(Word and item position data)
== == ==

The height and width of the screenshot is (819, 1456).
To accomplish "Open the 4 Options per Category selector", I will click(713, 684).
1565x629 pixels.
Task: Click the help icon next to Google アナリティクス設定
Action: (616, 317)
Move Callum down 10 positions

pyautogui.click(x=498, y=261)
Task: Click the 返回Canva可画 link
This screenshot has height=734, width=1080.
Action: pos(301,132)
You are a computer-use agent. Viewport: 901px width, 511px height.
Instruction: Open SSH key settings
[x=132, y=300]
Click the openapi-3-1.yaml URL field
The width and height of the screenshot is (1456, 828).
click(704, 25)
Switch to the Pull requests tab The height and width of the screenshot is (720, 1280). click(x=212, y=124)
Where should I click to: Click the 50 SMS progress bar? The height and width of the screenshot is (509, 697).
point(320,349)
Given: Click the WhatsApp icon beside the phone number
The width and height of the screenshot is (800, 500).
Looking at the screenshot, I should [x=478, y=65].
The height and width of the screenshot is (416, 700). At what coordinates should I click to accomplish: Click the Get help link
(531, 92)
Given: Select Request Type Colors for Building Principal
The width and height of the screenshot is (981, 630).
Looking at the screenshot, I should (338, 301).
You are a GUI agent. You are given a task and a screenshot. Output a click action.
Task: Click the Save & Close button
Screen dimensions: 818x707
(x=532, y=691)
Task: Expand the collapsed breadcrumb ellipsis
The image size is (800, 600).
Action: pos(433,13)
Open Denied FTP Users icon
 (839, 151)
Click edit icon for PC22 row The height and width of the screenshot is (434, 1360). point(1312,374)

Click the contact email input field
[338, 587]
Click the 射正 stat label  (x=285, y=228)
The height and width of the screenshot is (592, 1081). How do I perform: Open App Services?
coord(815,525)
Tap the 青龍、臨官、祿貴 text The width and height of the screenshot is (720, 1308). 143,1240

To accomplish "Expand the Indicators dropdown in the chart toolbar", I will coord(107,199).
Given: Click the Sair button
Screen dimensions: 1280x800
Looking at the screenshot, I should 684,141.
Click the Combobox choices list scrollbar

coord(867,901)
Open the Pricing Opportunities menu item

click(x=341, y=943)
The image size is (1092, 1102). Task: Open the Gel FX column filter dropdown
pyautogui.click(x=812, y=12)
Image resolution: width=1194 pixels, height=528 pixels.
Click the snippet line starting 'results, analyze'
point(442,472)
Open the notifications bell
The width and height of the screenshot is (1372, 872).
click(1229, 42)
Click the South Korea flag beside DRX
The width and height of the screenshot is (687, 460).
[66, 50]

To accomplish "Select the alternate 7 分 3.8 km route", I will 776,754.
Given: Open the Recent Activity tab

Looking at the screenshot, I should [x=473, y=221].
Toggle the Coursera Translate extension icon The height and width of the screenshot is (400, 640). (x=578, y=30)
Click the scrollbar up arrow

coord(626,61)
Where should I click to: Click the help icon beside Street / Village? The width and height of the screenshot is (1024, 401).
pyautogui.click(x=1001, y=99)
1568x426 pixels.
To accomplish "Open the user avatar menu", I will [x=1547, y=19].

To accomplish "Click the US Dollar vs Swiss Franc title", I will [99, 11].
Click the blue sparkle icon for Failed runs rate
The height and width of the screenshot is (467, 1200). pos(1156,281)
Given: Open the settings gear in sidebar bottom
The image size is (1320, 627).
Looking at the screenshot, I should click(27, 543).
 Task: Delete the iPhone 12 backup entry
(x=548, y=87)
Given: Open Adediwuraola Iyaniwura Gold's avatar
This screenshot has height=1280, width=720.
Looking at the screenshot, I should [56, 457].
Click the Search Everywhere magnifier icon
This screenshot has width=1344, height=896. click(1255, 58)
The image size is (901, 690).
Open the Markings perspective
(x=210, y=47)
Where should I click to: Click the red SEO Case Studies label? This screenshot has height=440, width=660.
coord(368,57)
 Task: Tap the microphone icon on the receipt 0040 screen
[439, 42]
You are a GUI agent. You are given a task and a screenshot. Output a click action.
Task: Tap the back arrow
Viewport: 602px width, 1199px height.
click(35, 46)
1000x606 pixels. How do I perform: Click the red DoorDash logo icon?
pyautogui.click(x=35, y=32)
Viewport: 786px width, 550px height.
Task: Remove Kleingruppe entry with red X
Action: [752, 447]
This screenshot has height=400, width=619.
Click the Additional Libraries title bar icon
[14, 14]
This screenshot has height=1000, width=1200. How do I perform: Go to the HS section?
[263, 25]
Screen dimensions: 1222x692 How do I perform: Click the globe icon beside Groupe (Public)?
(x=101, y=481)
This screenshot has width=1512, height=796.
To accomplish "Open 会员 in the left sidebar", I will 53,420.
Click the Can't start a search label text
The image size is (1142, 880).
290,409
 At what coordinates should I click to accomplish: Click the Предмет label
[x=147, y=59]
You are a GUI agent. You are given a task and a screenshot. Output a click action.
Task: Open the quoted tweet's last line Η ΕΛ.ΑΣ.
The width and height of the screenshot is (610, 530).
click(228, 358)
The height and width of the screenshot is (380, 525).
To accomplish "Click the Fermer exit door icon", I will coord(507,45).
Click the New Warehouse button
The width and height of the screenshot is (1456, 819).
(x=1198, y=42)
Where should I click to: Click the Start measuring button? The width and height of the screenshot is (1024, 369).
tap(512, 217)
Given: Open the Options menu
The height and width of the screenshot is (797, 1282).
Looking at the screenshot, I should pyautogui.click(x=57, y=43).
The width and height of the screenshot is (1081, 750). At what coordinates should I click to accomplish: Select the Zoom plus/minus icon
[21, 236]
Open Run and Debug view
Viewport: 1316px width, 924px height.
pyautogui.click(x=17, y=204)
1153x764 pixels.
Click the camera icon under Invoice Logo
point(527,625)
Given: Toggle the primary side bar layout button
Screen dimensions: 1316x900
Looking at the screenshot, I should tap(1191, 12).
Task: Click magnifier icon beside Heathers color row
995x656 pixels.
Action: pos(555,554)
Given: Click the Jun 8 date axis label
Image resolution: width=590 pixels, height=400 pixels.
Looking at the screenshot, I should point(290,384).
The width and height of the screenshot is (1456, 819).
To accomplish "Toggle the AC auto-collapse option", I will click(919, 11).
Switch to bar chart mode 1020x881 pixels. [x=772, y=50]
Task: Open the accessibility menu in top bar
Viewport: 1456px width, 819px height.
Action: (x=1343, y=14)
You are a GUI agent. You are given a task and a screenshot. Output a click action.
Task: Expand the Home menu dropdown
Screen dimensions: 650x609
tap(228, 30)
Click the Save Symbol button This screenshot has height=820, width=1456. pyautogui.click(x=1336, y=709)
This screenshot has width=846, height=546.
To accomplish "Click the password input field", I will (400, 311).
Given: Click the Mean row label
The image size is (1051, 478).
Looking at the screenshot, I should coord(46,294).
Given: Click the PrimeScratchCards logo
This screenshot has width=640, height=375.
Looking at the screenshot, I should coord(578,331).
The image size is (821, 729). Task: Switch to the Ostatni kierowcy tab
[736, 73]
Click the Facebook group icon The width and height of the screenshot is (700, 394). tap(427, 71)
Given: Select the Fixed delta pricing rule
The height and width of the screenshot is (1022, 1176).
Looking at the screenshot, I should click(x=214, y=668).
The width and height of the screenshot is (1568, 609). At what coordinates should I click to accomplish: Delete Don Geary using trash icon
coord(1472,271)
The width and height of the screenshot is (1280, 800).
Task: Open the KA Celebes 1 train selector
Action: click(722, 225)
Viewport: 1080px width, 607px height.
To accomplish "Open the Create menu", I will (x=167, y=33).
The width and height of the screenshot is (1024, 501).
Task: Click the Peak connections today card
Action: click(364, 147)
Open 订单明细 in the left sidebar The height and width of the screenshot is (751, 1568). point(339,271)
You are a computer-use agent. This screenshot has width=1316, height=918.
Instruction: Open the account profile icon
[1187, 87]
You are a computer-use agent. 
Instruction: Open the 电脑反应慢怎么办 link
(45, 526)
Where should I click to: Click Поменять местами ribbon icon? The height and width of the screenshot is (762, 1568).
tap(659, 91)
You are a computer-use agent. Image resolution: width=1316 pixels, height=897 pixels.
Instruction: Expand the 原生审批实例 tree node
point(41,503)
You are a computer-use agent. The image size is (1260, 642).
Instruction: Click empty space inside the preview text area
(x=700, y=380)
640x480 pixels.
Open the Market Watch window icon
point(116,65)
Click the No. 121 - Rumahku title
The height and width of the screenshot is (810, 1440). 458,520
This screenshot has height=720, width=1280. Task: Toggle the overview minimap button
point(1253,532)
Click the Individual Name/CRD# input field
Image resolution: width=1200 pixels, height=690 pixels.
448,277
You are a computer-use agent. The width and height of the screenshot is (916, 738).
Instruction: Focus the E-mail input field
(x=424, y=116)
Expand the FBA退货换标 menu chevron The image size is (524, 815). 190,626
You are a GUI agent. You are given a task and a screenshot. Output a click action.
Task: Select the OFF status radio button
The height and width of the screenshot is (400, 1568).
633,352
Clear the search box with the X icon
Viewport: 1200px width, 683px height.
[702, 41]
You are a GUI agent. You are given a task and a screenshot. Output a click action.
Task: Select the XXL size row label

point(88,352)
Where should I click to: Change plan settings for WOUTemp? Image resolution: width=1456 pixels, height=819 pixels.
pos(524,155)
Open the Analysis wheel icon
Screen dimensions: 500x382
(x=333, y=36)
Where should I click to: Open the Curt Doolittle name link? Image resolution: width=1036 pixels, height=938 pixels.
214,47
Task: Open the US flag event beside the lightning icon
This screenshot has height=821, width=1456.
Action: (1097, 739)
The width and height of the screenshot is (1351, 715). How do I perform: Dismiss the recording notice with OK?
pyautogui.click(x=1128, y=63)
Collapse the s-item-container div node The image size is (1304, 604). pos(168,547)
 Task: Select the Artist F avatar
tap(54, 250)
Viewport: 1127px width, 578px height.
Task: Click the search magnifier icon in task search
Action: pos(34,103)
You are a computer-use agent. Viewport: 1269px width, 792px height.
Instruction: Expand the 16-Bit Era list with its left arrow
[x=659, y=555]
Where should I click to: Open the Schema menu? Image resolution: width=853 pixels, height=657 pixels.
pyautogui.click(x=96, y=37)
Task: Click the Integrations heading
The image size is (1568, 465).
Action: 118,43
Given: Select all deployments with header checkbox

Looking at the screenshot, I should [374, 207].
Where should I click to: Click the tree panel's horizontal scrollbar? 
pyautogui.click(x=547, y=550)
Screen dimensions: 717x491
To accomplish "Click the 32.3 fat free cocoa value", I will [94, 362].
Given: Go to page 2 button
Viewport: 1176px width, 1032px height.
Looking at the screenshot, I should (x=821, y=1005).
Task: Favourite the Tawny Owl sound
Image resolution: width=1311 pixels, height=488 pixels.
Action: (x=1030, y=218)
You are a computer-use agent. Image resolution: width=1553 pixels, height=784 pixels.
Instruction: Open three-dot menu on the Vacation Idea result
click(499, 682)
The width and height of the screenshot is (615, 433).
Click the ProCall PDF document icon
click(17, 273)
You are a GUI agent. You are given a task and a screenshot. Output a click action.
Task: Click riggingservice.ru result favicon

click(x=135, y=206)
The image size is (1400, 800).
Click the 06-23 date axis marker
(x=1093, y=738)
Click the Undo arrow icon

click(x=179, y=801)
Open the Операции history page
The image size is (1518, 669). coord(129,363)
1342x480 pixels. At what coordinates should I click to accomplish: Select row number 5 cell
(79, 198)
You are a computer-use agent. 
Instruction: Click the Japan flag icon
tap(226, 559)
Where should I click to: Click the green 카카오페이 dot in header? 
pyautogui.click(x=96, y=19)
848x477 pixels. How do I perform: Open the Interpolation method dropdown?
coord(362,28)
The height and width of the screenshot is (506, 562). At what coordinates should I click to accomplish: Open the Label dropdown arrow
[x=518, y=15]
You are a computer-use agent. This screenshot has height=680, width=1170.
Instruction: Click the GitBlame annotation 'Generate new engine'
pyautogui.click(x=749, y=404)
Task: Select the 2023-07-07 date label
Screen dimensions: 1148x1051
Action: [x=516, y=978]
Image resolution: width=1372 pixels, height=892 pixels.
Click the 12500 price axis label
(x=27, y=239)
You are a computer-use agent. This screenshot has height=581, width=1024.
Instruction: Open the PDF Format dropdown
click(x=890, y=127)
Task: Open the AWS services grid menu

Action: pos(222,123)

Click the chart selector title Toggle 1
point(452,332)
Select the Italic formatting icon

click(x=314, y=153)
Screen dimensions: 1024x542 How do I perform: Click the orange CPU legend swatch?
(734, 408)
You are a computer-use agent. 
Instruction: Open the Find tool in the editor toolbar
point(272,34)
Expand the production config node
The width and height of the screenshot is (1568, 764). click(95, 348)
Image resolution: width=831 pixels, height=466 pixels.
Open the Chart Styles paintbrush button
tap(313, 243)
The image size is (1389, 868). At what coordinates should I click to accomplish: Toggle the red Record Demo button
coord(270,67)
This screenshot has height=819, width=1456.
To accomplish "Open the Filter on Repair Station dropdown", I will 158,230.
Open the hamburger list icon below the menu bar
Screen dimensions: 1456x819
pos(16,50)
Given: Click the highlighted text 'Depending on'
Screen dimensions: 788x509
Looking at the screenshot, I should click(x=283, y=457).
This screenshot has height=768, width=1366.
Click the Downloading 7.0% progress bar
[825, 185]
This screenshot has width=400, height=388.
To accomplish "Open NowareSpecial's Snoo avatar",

== == ==

_Written task:_
Copy out the rows above word for word, beginning with the line that contains "has width=1316, height=918." and continuing through the line that contains "point(116,65)".

_Full output:_
You are a computer-use agent. This screenshot has width=1316, height=918.
Instruction: Open the account profile icon
[1187, 87]
You are a computer-use agent. 
Instruction: Open the 电脑反应慢怎么办 link
(45, 526)
Where should I click to: Click Поменять местами ribbon icon? The height and width of the screenshot is (762, 1568).
tap(659, 91)
You are a computer-use agent. Image resolution: width=1316 pixels, height=897 pixels.
Instruction: Expand the 原生审批实例 tree node
point(41,503)
You are a computer-use agent. The image size is (1260, 642).
Instruction: Click empty space inside the preview text area
(x=700, y=380)
640x480 pixels.
Open the Market Watch window icon
point(116,65)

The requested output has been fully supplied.